WORK REQUEST: Begin at the line containing "For every named" in the entries below and end at the line containing "Как выбрать и"; transcribe that range exactly and nothing outside it.

(INPUT RECORDS begins)

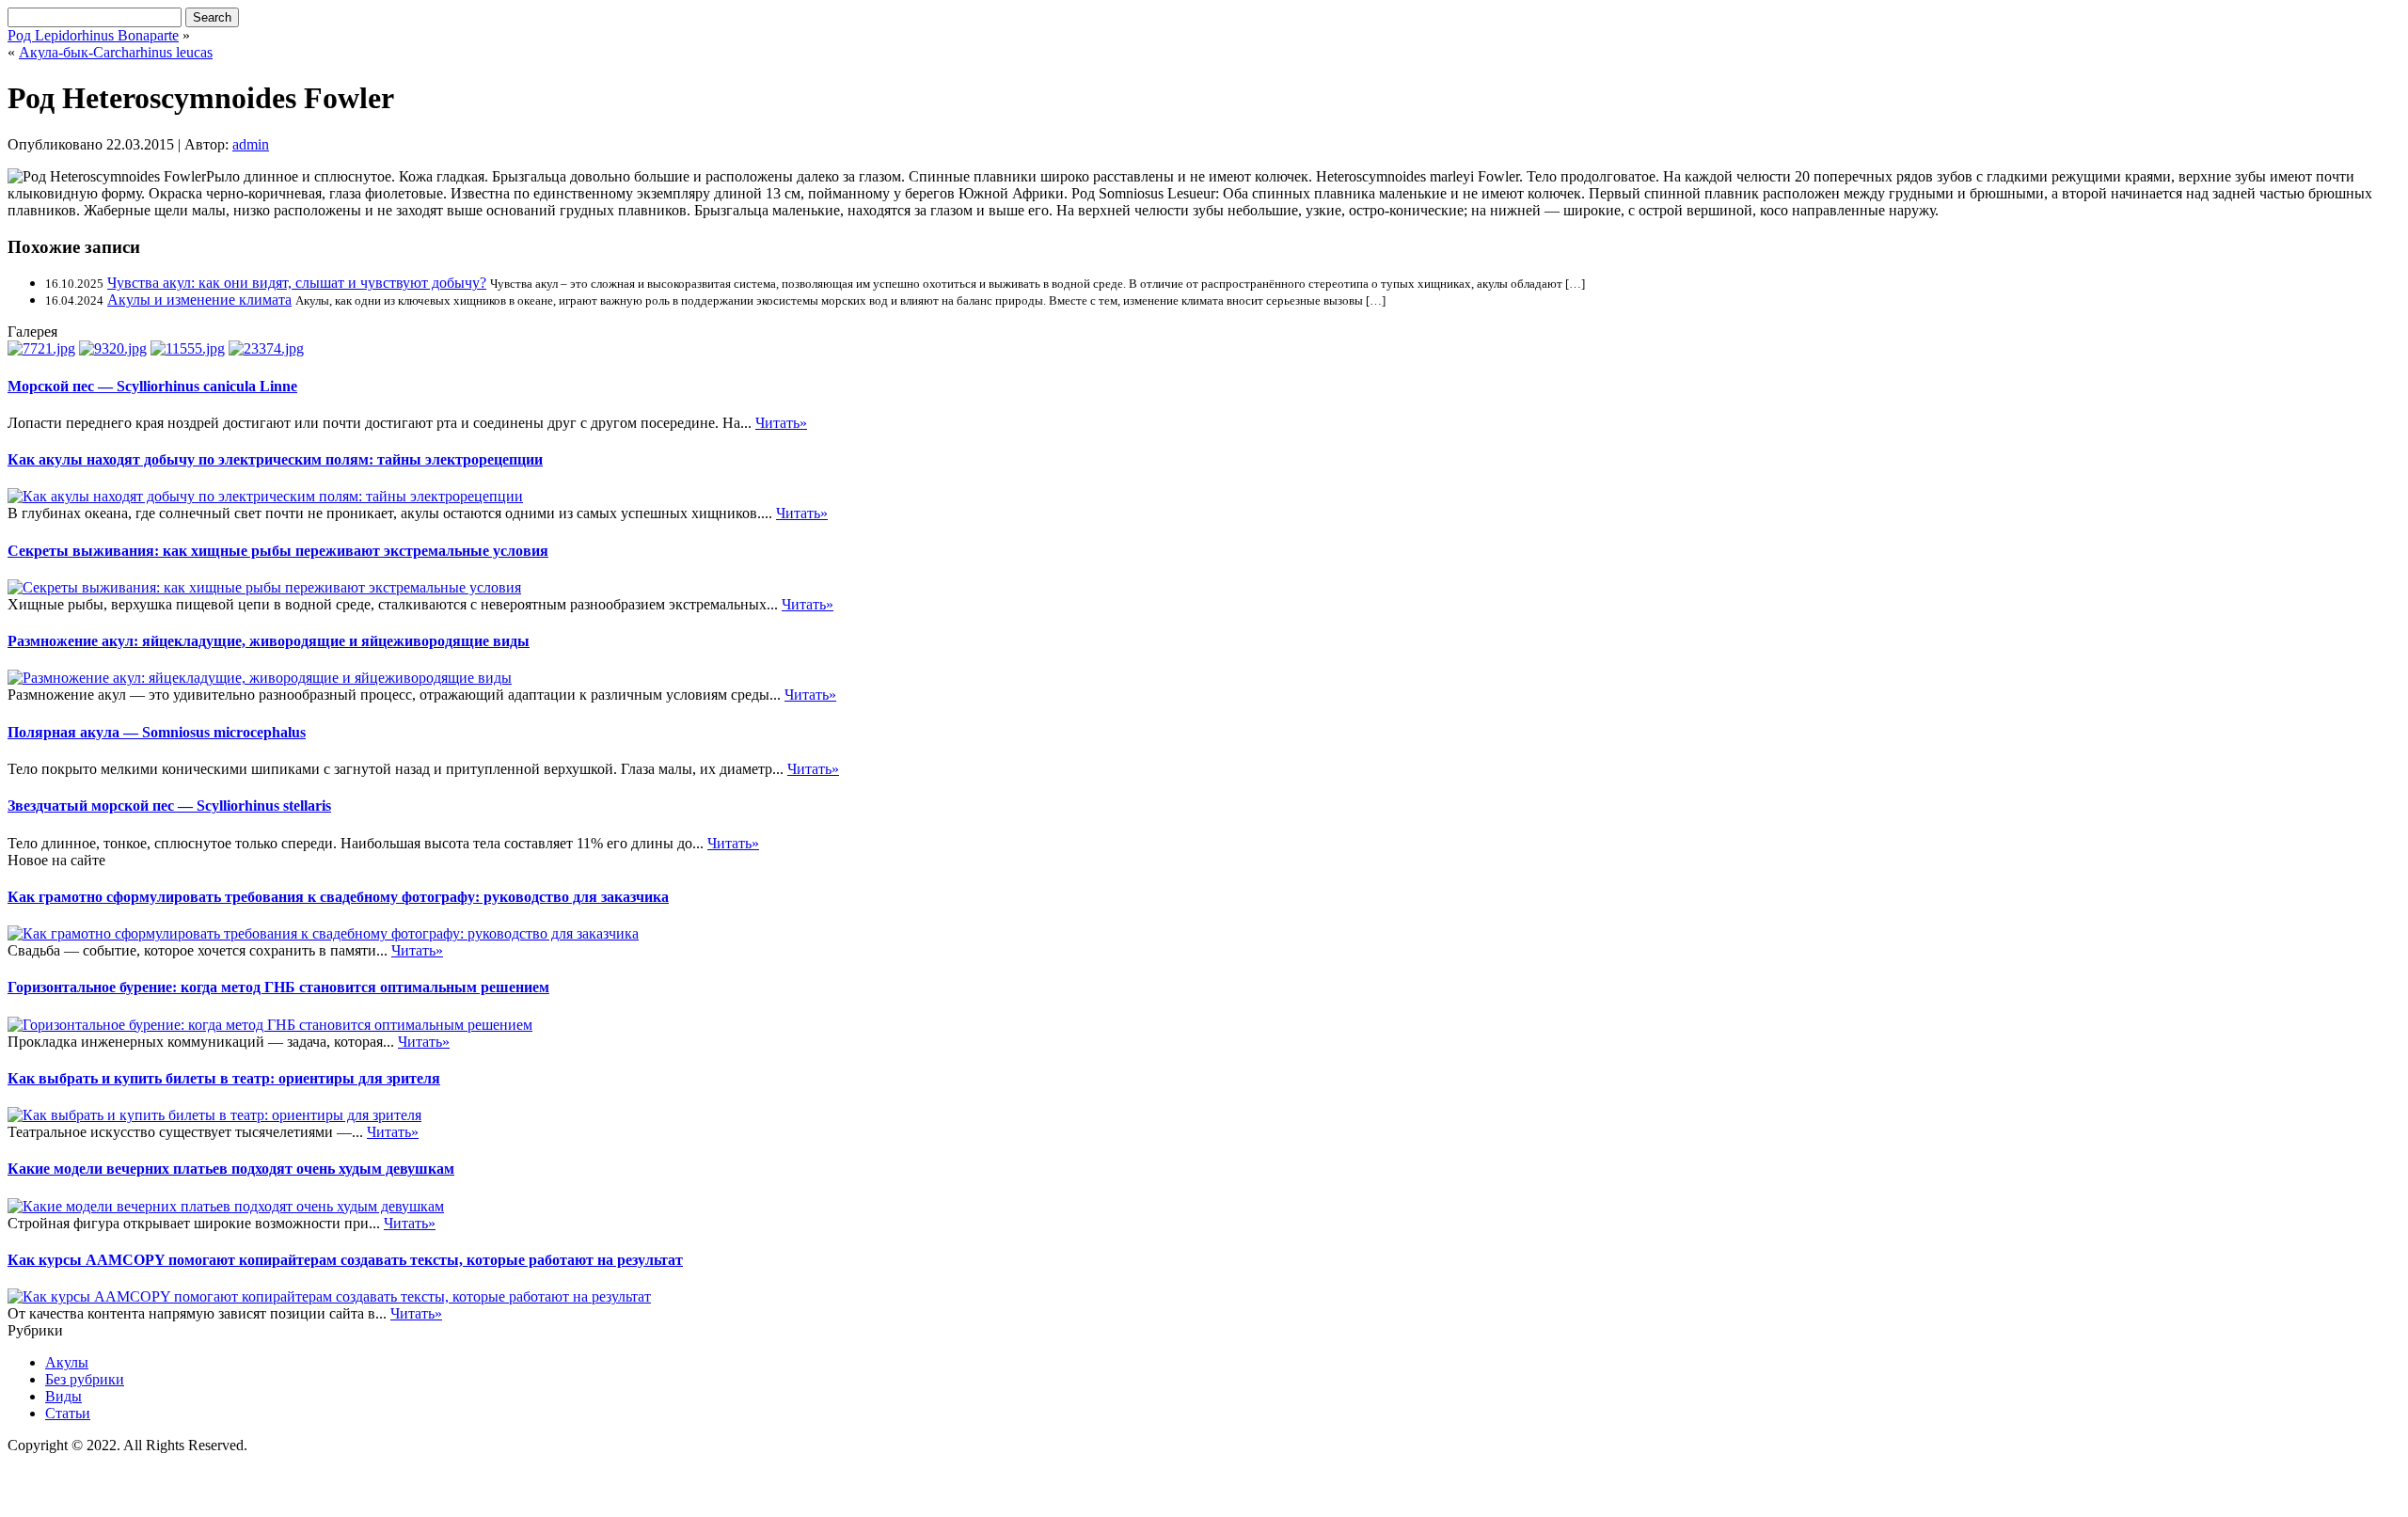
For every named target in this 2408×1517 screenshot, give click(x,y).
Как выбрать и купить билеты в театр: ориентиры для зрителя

(INPUT RECORDS ends)
(INPUT RECORDS begins)

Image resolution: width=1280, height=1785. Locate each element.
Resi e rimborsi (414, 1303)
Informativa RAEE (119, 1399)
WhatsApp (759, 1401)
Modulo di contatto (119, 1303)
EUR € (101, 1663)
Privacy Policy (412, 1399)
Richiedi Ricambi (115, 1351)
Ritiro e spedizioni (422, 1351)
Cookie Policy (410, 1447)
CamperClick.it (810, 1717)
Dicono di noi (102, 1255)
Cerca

(INPUT RECORDS ends)

FINAL ANSWER:
For every named target in this 2408×1517 screenshot, give click(x,y).
Как выбрать и купить билеты в театр: ориентиры для зрителя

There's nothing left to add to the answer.